Reproduce the following lines without any changes, covering all items.
[Start of Exercise data]
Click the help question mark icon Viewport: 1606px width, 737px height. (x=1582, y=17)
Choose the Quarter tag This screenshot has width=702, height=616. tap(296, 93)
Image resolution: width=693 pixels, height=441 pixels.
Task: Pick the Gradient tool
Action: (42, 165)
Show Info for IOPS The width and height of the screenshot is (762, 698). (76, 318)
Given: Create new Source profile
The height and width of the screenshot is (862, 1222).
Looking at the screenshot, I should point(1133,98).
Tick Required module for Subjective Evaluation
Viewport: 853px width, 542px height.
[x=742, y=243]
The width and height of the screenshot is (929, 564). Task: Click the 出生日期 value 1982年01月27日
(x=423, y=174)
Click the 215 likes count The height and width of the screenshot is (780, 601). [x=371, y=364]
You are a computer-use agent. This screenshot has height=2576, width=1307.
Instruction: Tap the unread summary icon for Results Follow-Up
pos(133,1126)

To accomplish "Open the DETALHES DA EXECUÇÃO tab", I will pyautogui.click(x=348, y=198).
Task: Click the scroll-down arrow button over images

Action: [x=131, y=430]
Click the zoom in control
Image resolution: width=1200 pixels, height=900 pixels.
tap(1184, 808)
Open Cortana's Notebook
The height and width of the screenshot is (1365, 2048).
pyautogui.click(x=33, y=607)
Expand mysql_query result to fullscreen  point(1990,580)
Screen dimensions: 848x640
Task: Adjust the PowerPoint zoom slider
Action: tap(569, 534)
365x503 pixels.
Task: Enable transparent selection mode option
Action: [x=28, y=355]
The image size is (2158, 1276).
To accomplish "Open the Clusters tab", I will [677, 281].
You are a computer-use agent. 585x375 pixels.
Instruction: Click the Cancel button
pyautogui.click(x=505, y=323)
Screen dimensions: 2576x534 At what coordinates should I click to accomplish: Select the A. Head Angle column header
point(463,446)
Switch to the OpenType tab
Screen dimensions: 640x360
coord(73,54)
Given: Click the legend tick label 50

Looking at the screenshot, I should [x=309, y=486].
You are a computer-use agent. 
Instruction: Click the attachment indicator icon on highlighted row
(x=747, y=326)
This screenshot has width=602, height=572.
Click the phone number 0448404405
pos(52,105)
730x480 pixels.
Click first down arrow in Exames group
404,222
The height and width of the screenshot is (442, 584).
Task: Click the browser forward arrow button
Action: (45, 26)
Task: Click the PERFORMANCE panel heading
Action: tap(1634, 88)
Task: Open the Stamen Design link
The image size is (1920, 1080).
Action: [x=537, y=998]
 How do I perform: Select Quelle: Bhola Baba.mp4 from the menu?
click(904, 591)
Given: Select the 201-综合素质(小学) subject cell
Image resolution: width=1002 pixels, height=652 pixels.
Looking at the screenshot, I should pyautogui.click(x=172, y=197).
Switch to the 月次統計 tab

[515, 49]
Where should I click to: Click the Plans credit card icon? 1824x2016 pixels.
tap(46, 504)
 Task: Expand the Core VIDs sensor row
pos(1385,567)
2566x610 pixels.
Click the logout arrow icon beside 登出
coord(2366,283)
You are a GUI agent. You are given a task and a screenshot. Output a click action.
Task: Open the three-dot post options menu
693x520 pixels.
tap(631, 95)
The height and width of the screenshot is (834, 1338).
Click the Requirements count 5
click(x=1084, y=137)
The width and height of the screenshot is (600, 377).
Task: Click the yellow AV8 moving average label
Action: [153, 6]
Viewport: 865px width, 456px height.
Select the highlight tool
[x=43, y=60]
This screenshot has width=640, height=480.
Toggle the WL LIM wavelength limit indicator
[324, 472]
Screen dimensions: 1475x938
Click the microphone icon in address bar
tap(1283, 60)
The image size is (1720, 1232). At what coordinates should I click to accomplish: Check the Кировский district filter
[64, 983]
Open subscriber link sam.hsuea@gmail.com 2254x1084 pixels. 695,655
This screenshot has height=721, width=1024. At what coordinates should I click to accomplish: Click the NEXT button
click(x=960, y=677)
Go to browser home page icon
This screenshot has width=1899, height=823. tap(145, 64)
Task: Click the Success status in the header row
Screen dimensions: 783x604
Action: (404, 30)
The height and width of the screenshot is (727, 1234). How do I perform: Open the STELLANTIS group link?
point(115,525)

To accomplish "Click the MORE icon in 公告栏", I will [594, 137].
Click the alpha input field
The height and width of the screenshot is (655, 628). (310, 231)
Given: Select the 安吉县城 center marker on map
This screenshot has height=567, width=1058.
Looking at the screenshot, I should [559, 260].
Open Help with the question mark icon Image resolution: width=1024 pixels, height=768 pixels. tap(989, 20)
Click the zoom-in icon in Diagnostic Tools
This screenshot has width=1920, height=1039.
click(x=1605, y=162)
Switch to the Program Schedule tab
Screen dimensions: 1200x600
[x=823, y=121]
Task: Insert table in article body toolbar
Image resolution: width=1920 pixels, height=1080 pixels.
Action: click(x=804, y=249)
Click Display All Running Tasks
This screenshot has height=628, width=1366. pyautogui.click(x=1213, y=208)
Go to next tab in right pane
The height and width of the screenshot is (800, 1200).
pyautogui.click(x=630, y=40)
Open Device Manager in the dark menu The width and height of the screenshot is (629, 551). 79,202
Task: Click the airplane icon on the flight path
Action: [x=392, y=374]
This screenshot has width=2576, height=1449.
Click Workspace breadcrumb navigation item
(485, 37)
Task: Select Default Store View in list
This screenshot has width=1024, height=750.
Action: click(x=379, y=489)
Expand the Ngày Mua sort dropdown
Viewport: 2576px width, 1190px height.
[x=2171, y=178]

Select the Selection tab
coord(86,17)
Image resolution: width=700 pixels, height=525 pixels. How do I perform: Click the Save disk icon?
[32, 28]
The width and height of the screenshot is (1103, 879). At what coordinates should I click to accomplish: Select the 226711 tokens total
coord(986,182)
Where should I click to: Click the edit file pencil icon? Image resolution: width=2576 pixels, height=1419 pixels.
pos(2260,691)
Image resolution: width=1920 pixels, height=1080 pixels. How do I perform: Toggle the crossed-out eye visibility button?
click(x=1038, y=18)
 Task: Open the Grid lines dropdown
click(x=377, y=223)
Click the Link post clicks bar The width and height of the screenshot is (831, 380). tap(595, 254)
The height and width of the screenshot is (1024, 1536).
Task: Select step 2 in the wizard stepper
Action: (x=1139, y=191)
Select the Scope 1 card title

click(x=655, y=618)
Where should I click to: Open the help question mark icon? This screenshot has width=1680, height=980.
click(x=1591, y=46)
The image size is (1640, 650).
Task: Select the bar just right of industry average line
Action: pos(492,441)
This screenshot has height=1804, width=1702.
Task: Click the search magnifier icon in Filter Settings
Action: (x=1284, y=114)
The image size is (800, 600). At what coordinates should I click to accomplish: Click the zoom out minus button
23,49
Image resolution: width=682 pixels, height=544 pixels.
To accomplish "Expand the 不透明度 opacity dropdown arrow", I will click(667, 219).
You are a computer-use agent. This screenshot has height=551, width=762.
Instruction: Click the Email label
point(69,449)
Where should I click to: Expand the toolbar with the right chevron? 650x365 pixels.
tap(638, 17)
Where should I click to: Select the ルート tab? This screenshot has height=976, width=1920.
[End of Exercise data]
# Reply to the task:
Click the help question mark icon Viewport: 1606px width, 737px height. (x=1582, y=17)
Choose the Quarter tag This screenshot has width=702, height=616. tap(296, 93)
Image resolution: width=693 pixels, height=441 pixels.
Task: Pick the Gradient tool
Action: (42, 165)
Show Info for IOPS The width and height of the screenshot is (762, 698). (76, 318)
Given: Create new Source profile
The height and width of the screenshot is (862, 1222).
Looking at the screenshot, I should point(1133,98).
Tick Required module for Subjective Evaluation
Viewport: 853px width, 542px height.
[x=742, y=243]
The width and height of the screenshot is (929, 564). Task: Click the 出生日期 value 1982年01月27日
(x=423, y=174)
Click the 215 likes count The height and width of the screenshot is (780, 601). [x=371, y=364]
You are a computer-use agent. This screenshot has height=2576, width=1307.
Instruction: Tap the unread summary icon for Results Follow-Up
pos(133,1126)

To accomplish "Open the DETALHES DA EXECUÇÃO tab", I will pyautogui.click(x=348, y=198).
Task: Click the scroll-down arrow button over images

Action: [x=131, y=430]
Click the zoom in control
Image resolution: width=1200 pixels, height=900 pixels.
tap(1184, 808)
Open Cortana's Notebook
The height and width of the screenshot is (1365, 2048).
pyautogui.click(x=33, y=607)
Expand mysql_query result to fullscreen  point(1990,580)
Screen dimensions: 848x640
Task: Adjust the PowerPoint zoom slider
Action: tap(569, 534)
365x503 pixels.
Task: Enable transparent selection mode option
Action: [x=28, y=355]
The image size is (2158, 1276).
To accomplish "Open the Clusters tab", I will [677, 281].
You are a computer-use agent. 585x375 pixels.
Instruction: Click the Cancel button
pyautogui.click(x=505, y=323)
Screen dimensions: 2576x534 At what coordinates should I click to accomplish: Select the A. Head Angle column header
point(463,446)
Switch to the OpenType tab
Screen dimensions: 640x360
coord(73,54)
Given: Click the legend tick label 50

Looking at the screenshot, I should [x=309, y=486].
You are a computer-use agent. 
Instruction: Click the attachment indicator icon on highlighted row
(x=747, y=326)
This screenshot has width=602, height=572.
Click the phone number 0448404405
pos(52,105)
730x480 pixels.
Click first down arrow in Exames group
404,222
The height and width of the screenshot is (442, 584).
Task: Click the browser forward arrow button
Action: (45, 26)
Task: Click the PERFORMANCE panel heading
Action: tap(1634, 88)
Task: Open the Stamen Design link
The image size is (1920, 1080).
Action: [x=537, y=998]
 How do I perform: Select Quelle: Bhola Baba.mp4 from the menu?
click(904, 591)
Given: Select the 201-综合素质(小学) subject cell
Image resolution: width=1002 pixels, height=652 pixels.
Looking at the screenshot, I should pyautogui.click(x=172, y=197).
Switch to the 月次統計 tab

[515, 49]
Where should I click to: Click the Plans credit card icon? 1824x2016 pixels.
tap(46, 504)
 Task: Expand the Core VIDs sensor row
pos(1385,567)
2566x610 pixels.
Click the logout arrow icon beside 登出
coord(2366,283)
You are a GUI agent. You are given a task and a screenshot. Output a click action.
Task: Open the three-dot post options menu
693x520 pixels.
tap(631, 95)
The height and width of the screenshot is (834, 1338).
Click the Requirements count 5
click(x=1084, y=137)
The width and height of the screenshot is (600, 377).
Task: Click the yellow AV8 moving average label
Action: [153, 6]
Viewport: 865px width, 456px height.
Select the highlight tool
[x=43, y=60]
This screenshot has width=640, height=480.
Toggle the WL LIM wavelength limit indicator
[324, 472]
Screen dimensions: 1475x938
Click the microphone icon in address bar
tap(1283, 60)
The image size is (1720, 1232). At what coordinates should I click to accomplish: Check the Кировский district filter
[64, 983]
Open subscriber link sam.hsuea@gmail.com 2254x1084 pixels. 695,655
This screenshot has height=721, width=1024. At what coordinates should I click to accomplish: Click the NEXT button
click(x=960, y=677)
Go to browser home page icon
This screenshot has width=1899, height=823. tap(145, 64)
Task: Click the Success status in the header row
Screen dimensions: 783x604
Action: (404, 30)
The height and width of the screenshot is (727, 1234). How do I perform: Open the STELLANTIS group link?
point(115,525)

To accomplish "Click the MORE icon in 公告栏", I will [594, 137].
Click the alpha input field
The height and width of the screenshot is (655, 628). (310, 231)
Given: Select the 安吉县城 center marker on map
This screenshot has height=567, width=1058.
Looking at the screenshot, I should [559, 260].
Open Help with the question mark icon Image resolution: width=1024 pixels, height=768 pixels. tap(989, 20)
Click the zoom-in icon in Diagnostic Tools
This screenshot has width=1920, height=1039.
click(x=1605, y=162)
Switch to the Program Schedule tab
Screen dimensions: 1200x600
[x=823, y=121]
Task: Insert table in article body toolbar
Image resolution: width=1920 pixels, height=1080 pixels.
Action: click(x=804, y=249)
Click Display All Running Tasks
This screenshot has height=628, width=1366. pyautogui.click(x=1213, y=208)
Go to next tab in right pane
The height and width of the screenshot is (800, 1200).
pyautogui.click(x=630, y=40)
Open Device Manager in the dark menu The width and height of the screenshot is (629, 551). 79,202
Task: Click the airplane icon on the flight path
Action: [x=392, y=374]
This screenshot has width=2576, height=1449.
Click Workspace breadcrumb navigation item
(485, 37)
Task: Select Default Store View in list
This screenshot has width=1024, height=750.
Action: click(x=379, y=489)
Expand the Ngày Mua sort dropdown
Viewport: 2576px width, 1190px height.
[x=2171, y=178]

Select the Selection tab
coord(86,17)
Image resolution: width=700 pixels, height=525 pixels. How do I perform: Click the Save disk icon?
[32, 28]
The width and height of the screenshot is (1103, 879). At what coordinates should I click to accomplish: Select the 226711 tokens total
coord(986,182)
Where should I click to: Click the edit file pencil icon? Image resolution: width=2576 pixels, height=1419 pixels.
pos(2260,691)
Image resolution: width=1920 pixels, height=1080 pixels. How do I perform: Toggle the crossed-out eye visibility button?
click(x=1038, y=18)
 Task: Open the Grid lines dropdown
click(x=377, y=223)
Click the Link post clicks bar The width and height of the screenshot is (831, 380). tap(595, 254)
The height and width of the screenshot is (1024, 1536).
Task: Select step 2 in the wizard stepper
Action: (x=1139, y=191)
Select the Scope 1 card title

click(x=655, y=618)
Where should I click to: Open the help question mark icon? This screenshot has width=1680, height=980.
click(x=1591, y=46)
The image size is (1640, 650).
Task: Select the bar just right of industry average line
Action: pos(492,441)
This screenshot has height=1804, width=1702.
Task: Click the search magnifier icon in Filter Settings
Action: (x=1284, y=114)
The image size is (800, 600). At what coordinates should I click to accomplish: Click the zoom out minus button
23,49
Image resolution: width=682 pixels, height=544 pixels.
To accomplish "Expand the 不透明度 opacity dropdown arrow", I will click(667, 219).
You are a computer-use agent. This screenshot has height=551, width=762.
Instruction: Click the Email label
point(69,449)
Where should I click to: Expand the toolbar with the right chevron? 650x365 pixels.
tap(638, 17)
Where should I click to: Select the ルート tab? This screenshot has height=976, width=1920.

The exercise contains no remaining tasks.